For the first time in over two years, the Marvel Cinematic Universe returned to the big screen for Black Widow, a film that takes place during and after the events of Captain America: Civil War.
I had low expectations for this film as the events of Black Widow took place before Natasha Romanoff died during Avengers: Endgame. I was hoping that this movie would do something special to leave an impact, but alas, it did not. While it was nice to see an MCU film in theaters once again, the film was a generic spy-action movie with several standout performances that made the movie a decent watch.
As previously stated, the events of Black Widow take place after Captain America: Civil War, where Romanoff helped Steve Rogers and Bucky Barnes escape during the battle at Leipzig/Halle Airport in Germany.
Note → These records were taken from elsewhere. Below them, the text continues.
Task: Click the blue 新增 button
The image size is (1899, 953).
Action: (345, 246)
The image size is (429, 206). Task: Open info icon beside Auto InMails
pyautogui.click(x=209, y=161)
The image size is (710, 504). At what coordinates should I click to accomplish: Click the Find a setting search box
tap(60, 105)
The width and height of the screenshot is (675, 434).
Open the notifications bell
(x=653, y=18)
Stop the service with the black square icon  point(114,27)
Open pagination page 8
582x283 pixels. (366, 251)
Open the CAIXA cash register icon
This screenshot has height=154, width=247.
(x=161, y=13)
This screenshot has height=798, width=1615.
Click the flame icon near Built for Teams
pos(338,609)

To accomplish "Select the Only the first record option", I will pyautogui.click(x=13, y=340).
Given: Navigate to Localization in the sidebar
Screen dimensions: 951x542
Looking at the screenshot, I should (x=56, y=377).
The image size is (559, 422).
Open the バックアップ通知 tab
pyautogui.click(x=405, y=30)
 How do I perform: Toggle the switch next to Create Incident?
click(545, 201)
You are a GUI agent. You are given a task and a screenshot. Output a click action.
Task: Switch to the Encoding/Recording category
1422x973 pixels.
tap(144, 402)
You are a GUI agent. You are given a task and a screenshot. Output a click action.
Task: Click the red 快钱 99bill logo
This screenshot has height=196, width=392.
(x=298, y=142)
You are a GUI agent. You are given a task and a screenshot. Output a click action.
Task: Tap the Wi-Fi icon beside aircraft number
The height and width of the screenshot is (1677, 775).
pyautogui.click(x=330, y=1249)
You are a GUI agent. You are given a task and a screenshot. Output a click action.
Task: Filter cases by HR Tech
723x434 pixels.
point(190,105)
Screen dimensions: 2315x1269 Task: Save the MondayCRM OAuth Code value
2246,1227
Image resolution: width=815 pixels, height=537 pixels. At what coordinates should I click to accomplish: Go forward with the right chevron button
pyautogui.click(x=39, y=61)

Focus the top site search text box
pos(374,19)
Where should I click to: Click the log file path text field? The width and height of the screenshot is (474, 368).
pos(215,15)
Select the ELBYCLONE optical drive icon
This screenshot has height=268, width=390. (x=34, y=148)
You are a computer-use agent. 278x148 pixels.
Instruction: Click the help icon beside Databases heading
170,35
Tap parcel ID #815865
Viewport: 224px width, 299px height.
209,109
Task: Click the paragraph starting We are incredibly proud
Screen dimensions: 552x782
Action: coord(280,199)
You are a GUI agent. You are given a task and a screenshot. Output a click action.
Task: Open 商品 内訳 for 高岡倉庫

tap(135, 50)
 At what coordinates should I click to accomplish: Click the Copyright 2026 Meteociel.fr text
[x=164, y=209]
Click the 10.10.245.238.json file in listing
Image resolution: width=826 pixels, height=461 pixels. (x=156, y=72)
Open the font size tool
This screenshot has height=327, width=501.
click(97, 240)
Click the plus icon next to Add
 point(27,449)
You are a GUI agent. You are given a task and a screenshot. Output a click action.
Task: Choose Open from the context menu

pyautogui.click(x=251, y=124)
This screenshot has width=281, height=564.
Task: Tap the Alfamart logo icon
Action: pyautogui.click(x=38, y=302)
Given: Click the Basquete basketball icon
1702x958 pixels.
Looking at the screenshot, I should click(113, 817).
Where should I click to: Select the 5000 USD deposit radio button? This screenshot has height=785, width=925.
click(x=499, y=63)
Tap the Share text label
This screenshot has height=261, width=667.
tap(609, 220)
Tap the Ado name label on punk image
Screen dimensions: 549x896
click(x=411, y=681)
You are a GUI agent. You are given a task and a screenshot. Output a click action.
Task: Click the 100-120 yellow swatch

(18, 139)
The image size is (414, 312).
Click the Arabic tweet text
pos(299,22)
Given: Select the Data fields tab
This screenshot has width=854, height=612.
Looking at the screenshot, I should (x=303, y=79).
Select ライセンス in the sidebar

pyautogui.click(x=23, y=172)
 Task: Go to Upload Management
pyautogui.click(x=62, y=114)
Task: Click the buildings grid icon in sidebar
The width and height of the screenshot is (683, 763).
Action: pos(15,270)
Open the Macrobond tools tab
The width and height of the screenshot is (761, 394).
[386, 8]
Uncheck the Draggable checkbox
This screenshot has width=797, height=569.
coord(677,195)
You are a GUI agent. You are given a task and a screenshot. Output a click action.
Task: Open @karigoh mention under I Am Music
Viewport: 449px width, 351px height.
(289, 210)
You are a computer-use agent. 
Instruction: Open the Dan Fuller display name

Romanoff is on the run after she, and the rest of team Captain America, violated the Sokovia Accords.
Black Widow picks up with Natasha’s sister, Yelena Belova, who was trained as a Black Widow like Natasha, sending Romanoff gas that eliminates chemical mind-control agents. However, an unknown mercenary known as Taskmaster tracked down Romanoff in hiding, forcing her to find her sister and confront their dark past that has caught up with them in the present.
The acting provided most of the movie’s highlights with two standout performances from David Harbour (Red Guardian) and Florence Pugh (Belova).
Anyone who has watched Stranger Things knows Harbour brings a lot of power, charisma and sincerity to the characters he portrays. In Black Widow, this holds true as he brings a lot of humanity to the Red Guardian as we see him in a father-type role with Romanoff and Belova. Harbour is entertaining as a super soldier, displaying the over-the-top, but fun moments, as a superhero.
As great as Harbour is in the film, Pugh steals the show as Belova. Portraying Romanoff’s sister, Pugh carries the emotional weight of the movie on her shoulders. Belova shoulders confliction and stress as she feels confused about her past while working through her differences with Romanoff.
Once Belova loosens up with Romanoff more, we see a fun and sarcastic side to her, providing the film’s most wholesome and comedic moments. I really hope that we see Pugh as Belova more in future MCU projects because she was the best aspect of the film.
This was Scarlett Johansson’s first time as the lead character in the MCU after countless appearances in other projects. The reason it took this long to get a solo movie for Romanoff was because it stated in Johannsson’s contract that she was not allowed to be the lead in a MCU film, something that changed once her contract lapsed and after Kevin Feige took control of Marvel Studios in 2016.
With this film taking so long to be made, the stakes were lessened as we already knew Romanoff had died during Avengers: Endgame. This film doesn’t really add anything new or impactful to the MCU aside from the post-credits scene that I will not spoil.
As far as Johannsson’s acting in the movie, she is disappointingly bland as the protagonist and her emotional beats fall short. She comes across as uncaring and unemotional, which goes against her established character in the MCU. Nearly every scene with her talking to another character feels rushed and heartless, making me care even less about what happens in the film.
One could chalk it up to Romanoff being on the run and not having time to fully be emotional. However, in Captain America: The Winter Soldier, Romanoff is on the run with Steve Rogers, yet their conversations are fantastic and feel authentic. Thus, the direction and acting of Johansson failed to produce these moments to invest me in the film.
As for the action and visuals, it is passable. The action is exactly what you would expect in the MCU with some shaky camera work, while decently showing off the abilities and styles of each character. The standout scene is a prison break in the Russian mountains that saw our characters fighting off a mob and avalanche to achieve their objective. It provided a lot of tension and looked incredible on the big screen.
For the most part, most action scenes were passable with a score, composed by Lorne Balfe, that did little to add to the sequences.
Cate Shortland’s direction made the film watchable during its intense moments and I found some enjoyment in them despite not feeling emotionally invested in the film. Those expecting to see an awesome villain in Taskmaster will sorely be disappointed as the character is forgettable and nothing special.
Overall, Black Widow is a forgettable film in the vast catalogue of MCU projects. Unless you are a die-hard fan of Romanoff, the film will not leave a strong impact for most viewers. Pugh, Harbour and some decent action scenes made the film watchable and enjoyable, but overall, it is not something everyone needs to go and check it out. The film is out everywhere in theaters and is streaming on Disney+ with premium access, but we at the Rich Report would recommend watching Loki instead.